__DATA PROVIDED__:
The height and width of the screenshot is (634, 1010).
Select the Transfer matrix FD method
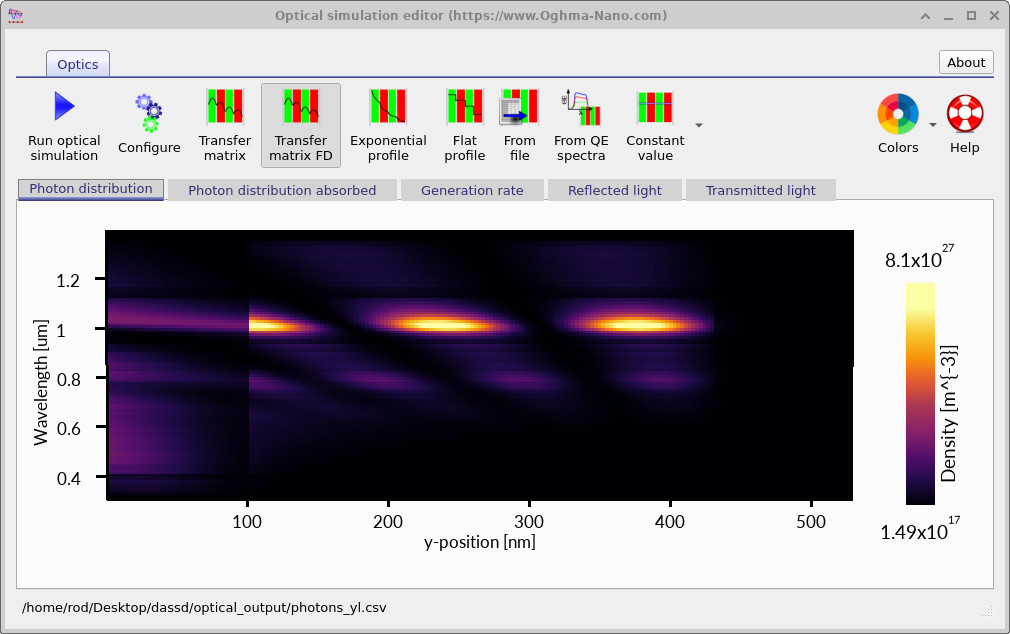(x=300, y=122)
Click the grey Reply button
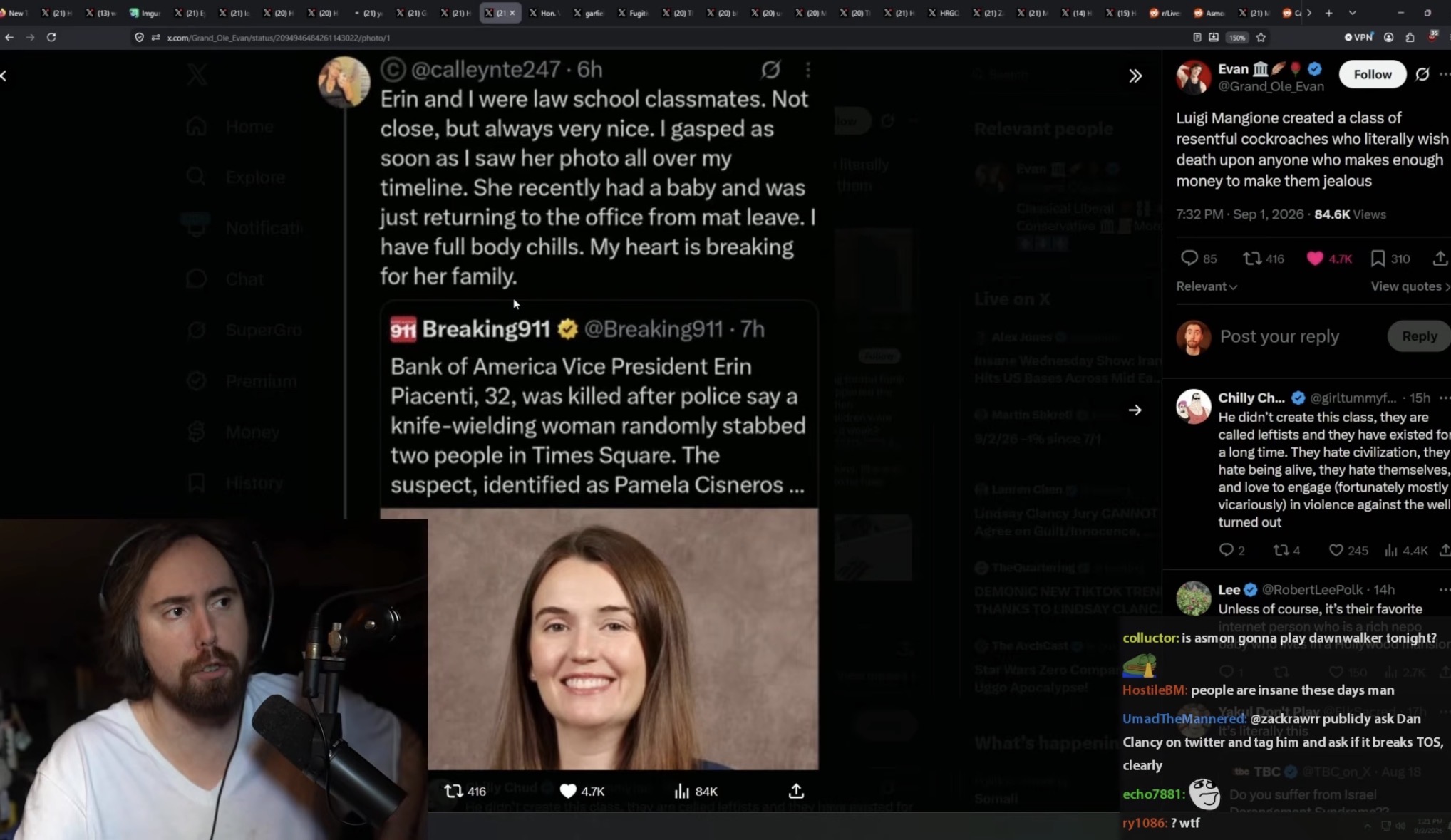This screenshot has width=1451, height=840. 1418,336
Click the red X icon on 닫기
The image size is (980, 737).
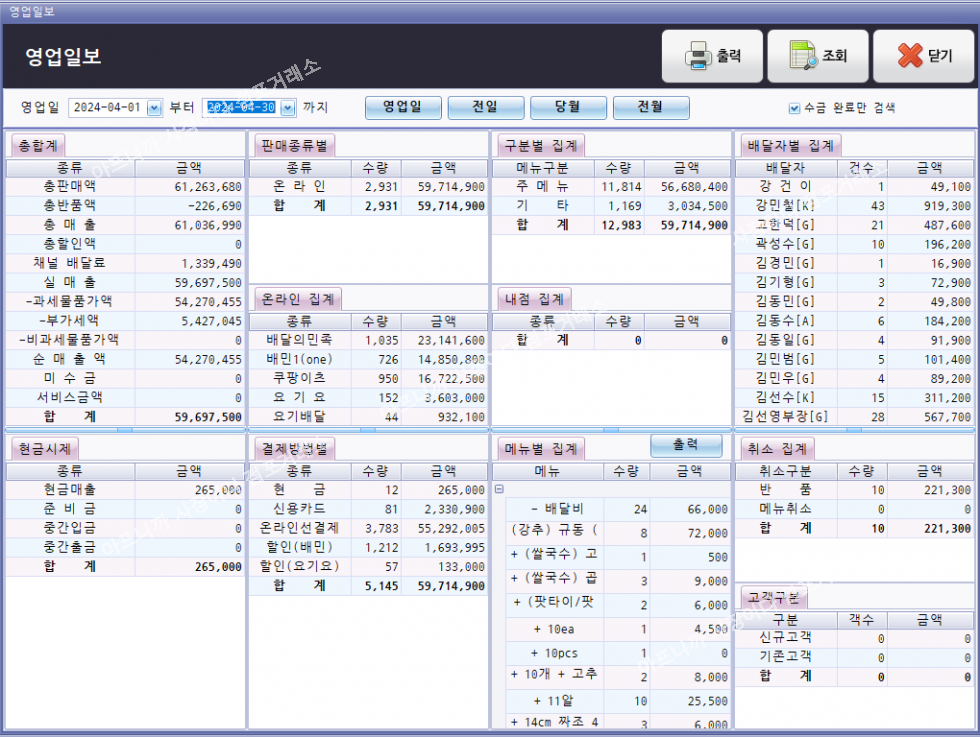click(909, 56)
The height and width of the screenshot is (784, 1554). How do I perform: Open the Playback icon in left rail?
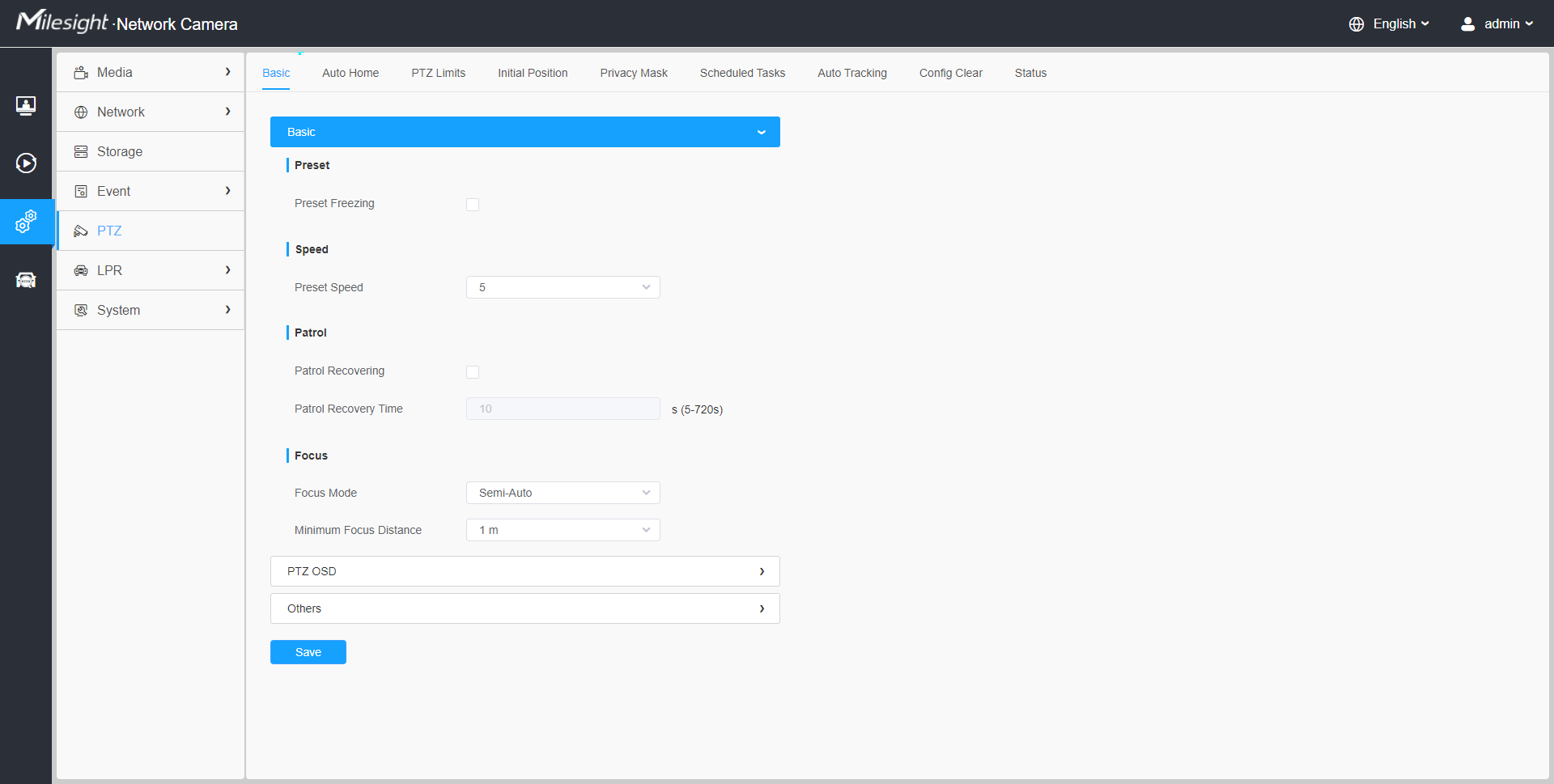coord(26,163)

__ASSIGNED TASK__: From the line that contains "Click the red X icon on 닫기" down to the last line of the entries above, copy every line exactly and leave out the pictures.

__THE COMPLETED TASK__:
Click the red X icon on 닫기
The image size is (980, 737).
click(909, 56)
The height and width of the screenshot is (784, 1554). How do I perform: Open the Playback icon in left rail?
coord(26,163)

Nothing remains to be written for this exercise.